Servizio ferroviario in crisi, Piloni (PD): “Non si può aspettare oltre, Trenord subito in Commissione Trasporti”

“Un incontro con l’amministratore delegato di Trenord in commissione Trasporti a questo punto non è più rimandabile. Alla luce delle ultime notizie che rivelano evidenti responsabilità politiche e che rendono la già difficile situazione del trasporto ferroviario lombardo ancora più grave, un’audizione urgente è indispensabile e la presa di posizione netta e inequivocabile dell’assessore Terzi è certamente positiva”. Non lascia spazio a repliche il consigliere regionale del PD Matteo Piloni che interviene in merito alla crisi che sta attraversando l’intero sistema ferroviario lombardo, dopo l’ennesima lettera di contestazioni inviata dall’assessore Terzi a Trenord a causa dell’escalation di disservizi registrati negli ultimi giorni e le notizie circa le segnalazioni già pervenute un anno fa all’amministrazione regionale da parte dell’azienda.

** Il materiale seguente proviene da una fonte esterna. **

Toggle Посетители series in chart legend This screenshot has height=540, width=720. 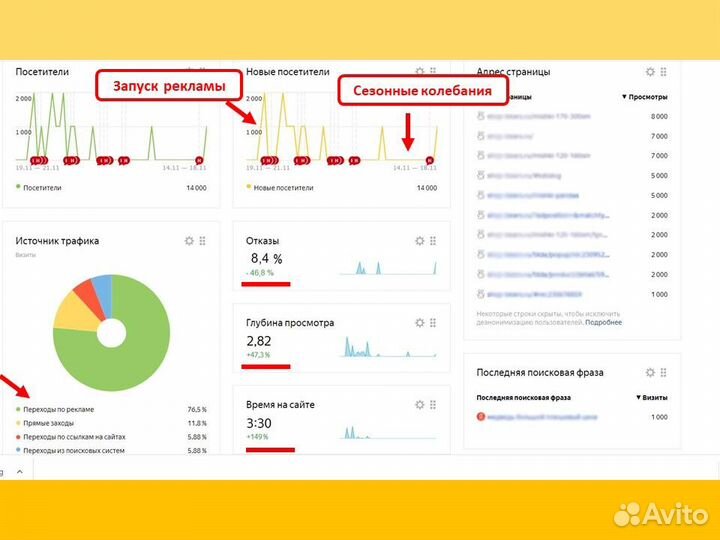(x=40, y=187)
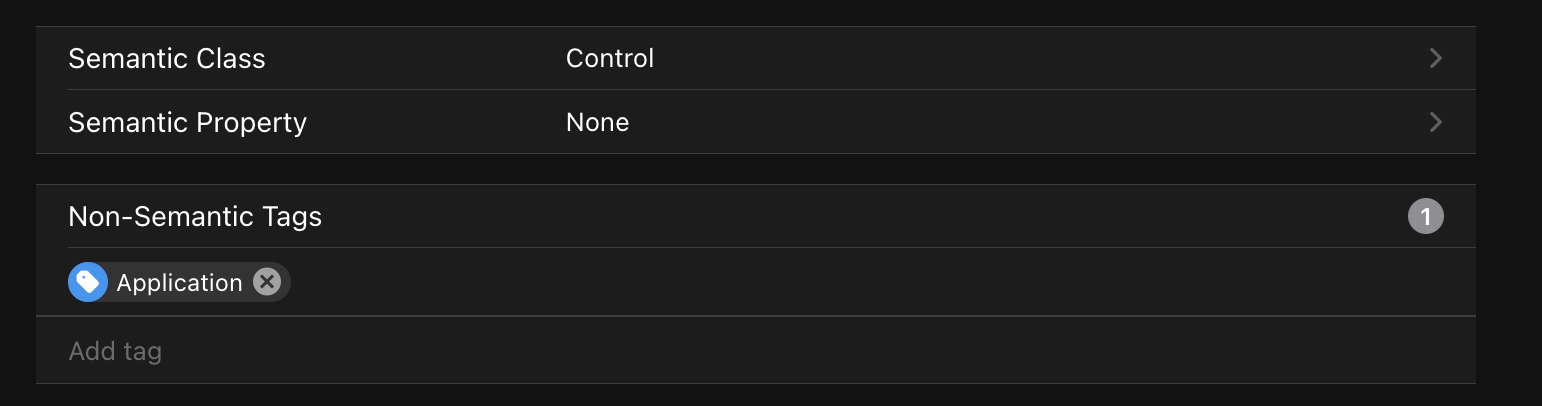Click the Semantic Class label
This screenshot has width=1542, height=406.
coord(167,58)
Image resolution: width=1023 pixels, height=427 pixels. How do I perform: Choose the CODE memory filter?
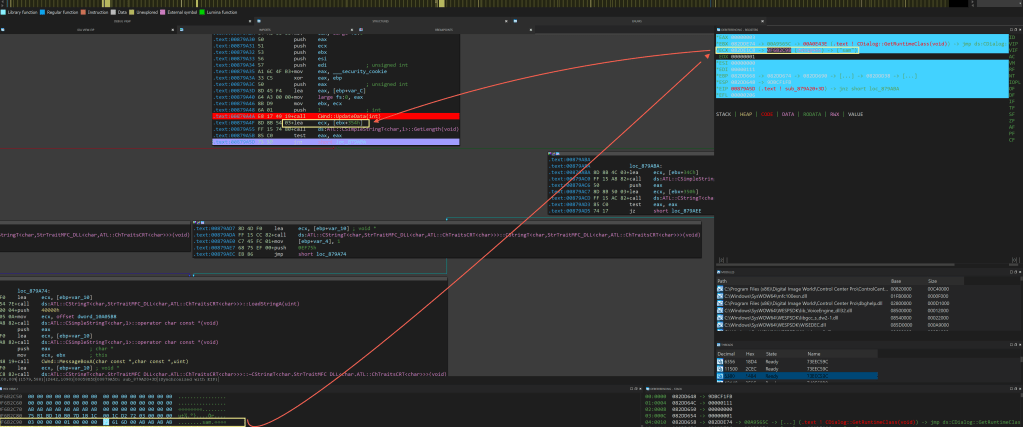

“Oltre alle linee Mantova-Cremona-Milano, Cremona-Brescia e Cremona-Treviglio – spiega Piloni – anche la linea Parma-Brescia, tra le dieci peggiori d’Italia, ha registrato, nei giorni scorsi, ancora più disagi: carrozze vetuste, sporche, treni in ritardo, soppressioni delle corse senza preavviso e senza alcuna motivazione e treni monocarrozza. Una situazione che non solo fa viaggiare male i pendolari che riescono a salire sui treni, ma soprattutto non offre alcuna garanzia di sicurezza. Questa situazione risulta ancora più intollerabile, se consideriamo che già un anno fa l’allora presidente Maroni e l’assessore Sorte erano stati avvertiti dalla dirigenza di Trenord, attraverso una lettera dell’amministratore delegato Cinzia Farisè, delle criticità del sistema ferroviario e della necessità di sostituire materiale rotabile che ormai non è più possibile manutenere. Ma nessuno ha mosso un dito. A tutto c’è un limite e, in questo caso, il limite è stato superato da tempo” conclude Piloni.